Decisão da sociedade espírita de Paris sobre perguntas dirigidas de Tonnay-Charente (Sessão de 13 de fevereiro de 1863)
A Sociedade Espírita de Paris, depois de tomar conhecimento da carta do Sr. M... e das perguntas sobre as quais deseja que ela se pronuncie em sessão solene, sente-se no dever de lembrar ao autor da carta que o fim essencial do Espiritismo é a destruição das ideias materialistas e o melhoramento moral do homem; que ele não se ocupa, absolutamente, de discutir os dogmas particulares de cada culto, deixando sua apreciação à consciência de cada um; que seria desconhecer tal fim transformá-lo em instrumento de controvérsia religiosa cujo efeito seria perpetuar um antagonismo que ele tende a eliminar, chamando todos os homens para a bandeira da caridade, e levando-os a não verem em seus semelhantes senão irmãos, sejam quais forem as suas crenças. Se, em certas religiões, há dogmas controversos, é preciso deixar ao tempo e ao progresso das luzes o cuidado de sua depuração. O perigo dos erros que poderiam encerrar desaparecerá à medida que os homens fizerem do princípio da caridade a base de sua conduta. O dever dos verdadeiros espíritas, dos que compreendem o fim providencial da doutrina, é, pois, antes de tudo, aplicar-se em combater a incredulidade e o egoísmo, que são as verdadeiras chagas da Humanidade, e a fazer prevalecer, tanto pelo exemplo quanto pela teoria, o sentimento de caridade, que deve ser a base de toda religião racional e servir de guia nas reformas sociais. As questões de fundo devem passar à frente das questões de forma. Ora, as questões de fundo são as que têm por objeto tornar os homens melhores, visto que todo progresso social ou outro não pode ser senão consequência do melhoramento das massas. É a isto que o Espiritismo tende, e assim prepara os caminhos a todos os gêneros de progressos morais. Querer agir de outra forma é começar um edifício pelo telhado, antes de assentar os alicerces. É semear antes de haver preparado o terreno.

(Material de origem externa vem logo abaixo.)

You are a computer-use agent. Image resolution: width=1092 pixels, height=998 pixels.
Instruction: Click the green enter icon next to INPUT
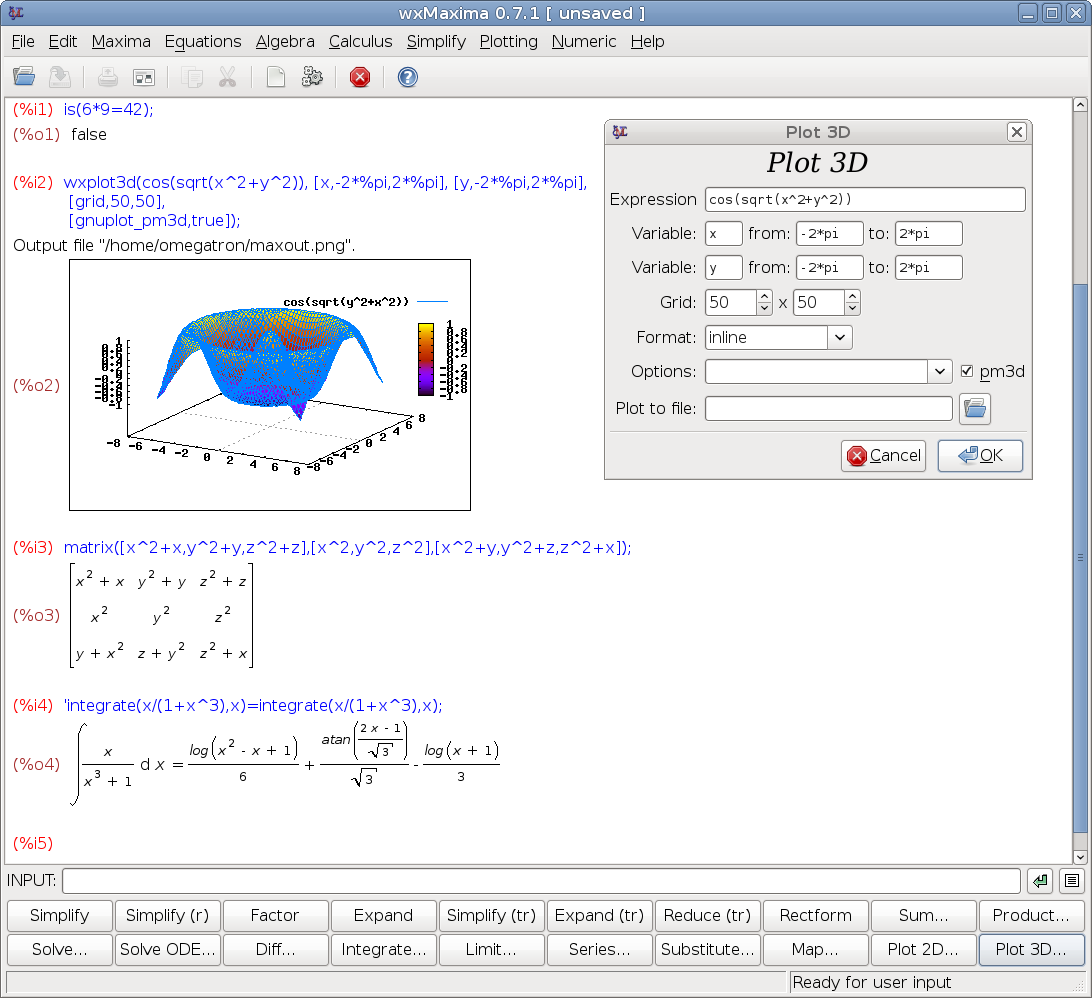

Como aplicação dos princípios acima, a Sociedade Espírita de Paris se interdita, por seus regulamentos, a todas as questões de controvérsia religiosa, política e de economia social, e não cederá a nenhum incitamento que tenda a desviá-la dessa linha de conduta.
Por estes motivos, nem oficial nem oficiosamente ela emitiria opinião quanto ao valor das respostas ditadas ao médium do Sr. M..., por serem suas respostas essencialmente dogmáticas e até mesmo políticas, e ainda menos delas fazer objeto de uma discussão solene, como pede o autor da carta.
Quanto ao livro que deve tratar dessas questões, e cuja publicação é prescrita pelo Espírito que a ditou, a Sociedade não hesita em declarar que considera tal publicação inoportuna e perigosa, pois ela poderia fornecer armas aos inimigos do Espiritismo. Em consequência, ela acredita que é seu dever desaconselhar, como desaconselha toda publicação própria a falsear a opinião sobre o fim e as tendências da doutrina.
No que concerne à natureza do Espírito que ditou aquelas comunicações, a Sociedade julga dever lembrar que o nome que toma um Espírito jamais é garantia de sua identidade; que não é possível ver uma prova de superioridade nalgumas ideias justas que emita, se ao lado dessas encontramos outras falsas.
Os Espíritos realmente superiores são lógicos e coerentes em tudo o que dizem. Ora, não é este o caso do Espírito de que se trata. Sua pretensão de crer que esse livro deve ter como consequência levar o governo a modificar certas partes de sua política, bastaria para fazer duvidar de sua elevação e melhor ainda do nome que toma, porque isto não é racional. Sua insuficiência ressalta ainda de dois outros fatos não menos característicos.
O primeiro é que é completamente falsa a informação de que o Sr. Allan Kardec tenha recebido a missão, como pretende o Espírito, de examinar e fazer publicar o livro de que se trata. Se ele tem a missão de examiná-lo, não pode ser senão para fazer sentir os inconvenientes e combater a publicação.
O segundo fato está na maneira pela qual o Espírito exalta a missão do médium, o que jamais fazem os bons Espíritos, e o que fazem, ao contrário, os que se querem impor captando a confiança por meio de bonitas palavras, com a ajuda das quais esperam fazer passar o resto.
Em resumo, torna-se evidente para a Sociedade que o nome com que se enfeita o Espírito, que diz ser o Cristo, é apócrifo. Ela se julga no dever aconselhar o autor da carta, bem como o seu médium, a não ter ilusões sobre essas comunicações e a restringir-se ao objetivo essencial do Espiritismo.